Democratizar o acesso e apostar no rock autoral

Quem liga metaleiro a baderna está redondamente enganado. Os cabelos continuam compridos, mas agora estão mais brancos. E a roupa preta ficou puída com o tempo. “O público do rock é mais velho. A gente tem a moçada também, mas a média é de 35 anos para cima”, observa o dono do Mister Rock.

Atualmente o segmento que mais “bomba” é o nu metal, representado por bandas como Slipknot, Korn e Linkin Park. É também, por ser o subgênero mais recente, o que mais atrai uma plateia jovem. “Curiosamente também gostam muito da música dos anos 1970, talvez porque foi passando de geração para geração”.

O local difere bastante das outras casas de rock espalhadas por Belo Horizonte. O próprio Lucélio a define como underground. Ele abriu mão de uma decoração com imagens de lendas musicais para apostar no som. “Para mim, é o mais importante. Gosto de dar uma estrutura melhor para as bandas”, assinala.

Hoje a atenção de Lucélio está dividida entre o Mister Rock, os eventos de rua e também o Caverna, aberto em 2022, no Barro Preto. Era ali que funcionava o Stonehenge. “Era um espaço icônico para o rock. Não deveria ter fechado. Frequentei muito tempo antes de mexer com shows. Tentei usar a marca, mas o Sapão (antigo dono do Stonehenge) não estava decidido se voltaria a usá-la”, lamenta.

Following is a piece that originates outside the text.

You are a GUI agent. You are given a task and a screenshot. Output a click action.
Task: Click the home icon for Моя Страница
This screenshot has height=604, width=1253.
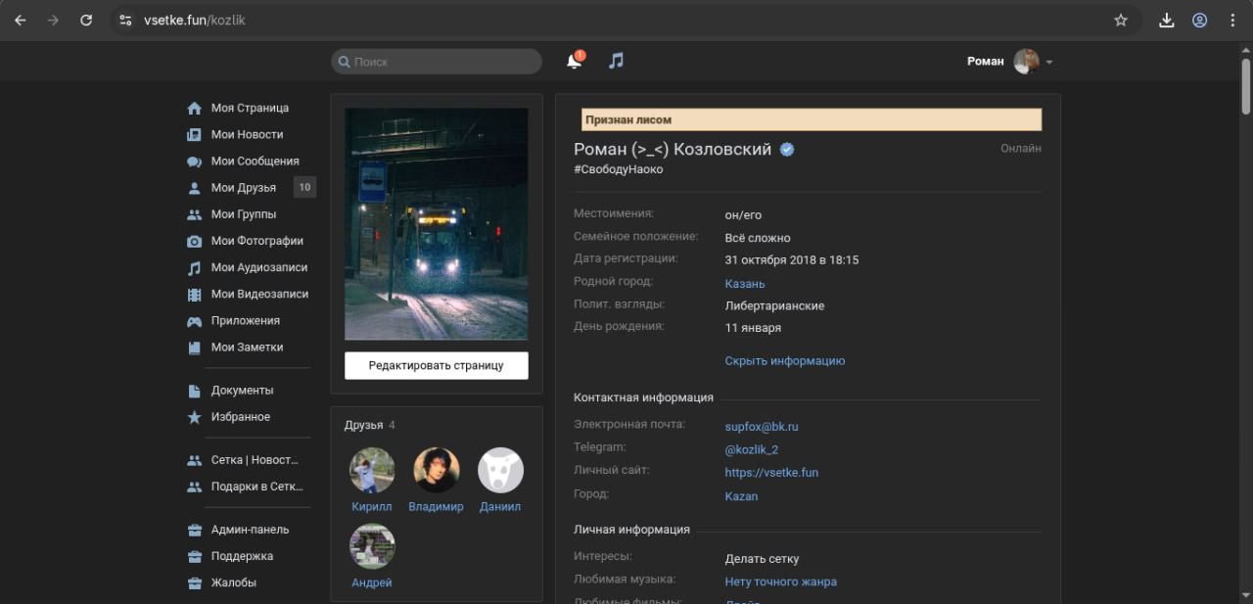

O próximo passo do empresário não tem a ver propriamente com os locais de shows, mas sim com a vontade de ver a capital mineira voltando a revelar bandas de rock para o mundo. “Quero fomentar o rock autoral. Meu sonho é que volte a estar presente nessa cena. Minha maneira de contribuir é colocar, no meio dos covers, metade de autoral”.

Outra missão é o que ele chama de “democratização do rock”. O Mister Rock foi uma das primeiras casas a permitir entrada gratuita até certo horário. “Sempre fiz, desde o primeiro evento. Hoje a maioria já faz. A ideia é democratizar o rock, para as classes A, B, C e D. O cara que não tem grana, ele vem e curte”, destaca.

Não pense que ele, ao chegar em casa, vá colocar um álbum na vitrola para ouvir um clássico do rock. “Quando viajo, até faço uma playlist para escutar na estrada. É bom para aliviar a mente. Em casa, não. Já escuto aqui. Mas não sou só eu. Numa confraternização com os funcionários, quando alguém sugeriu colocar rock, o pessoal reclamou: ‘Ah, já escutamos o tempo inteiro’”, lembra. Está perdoado, Lucélio.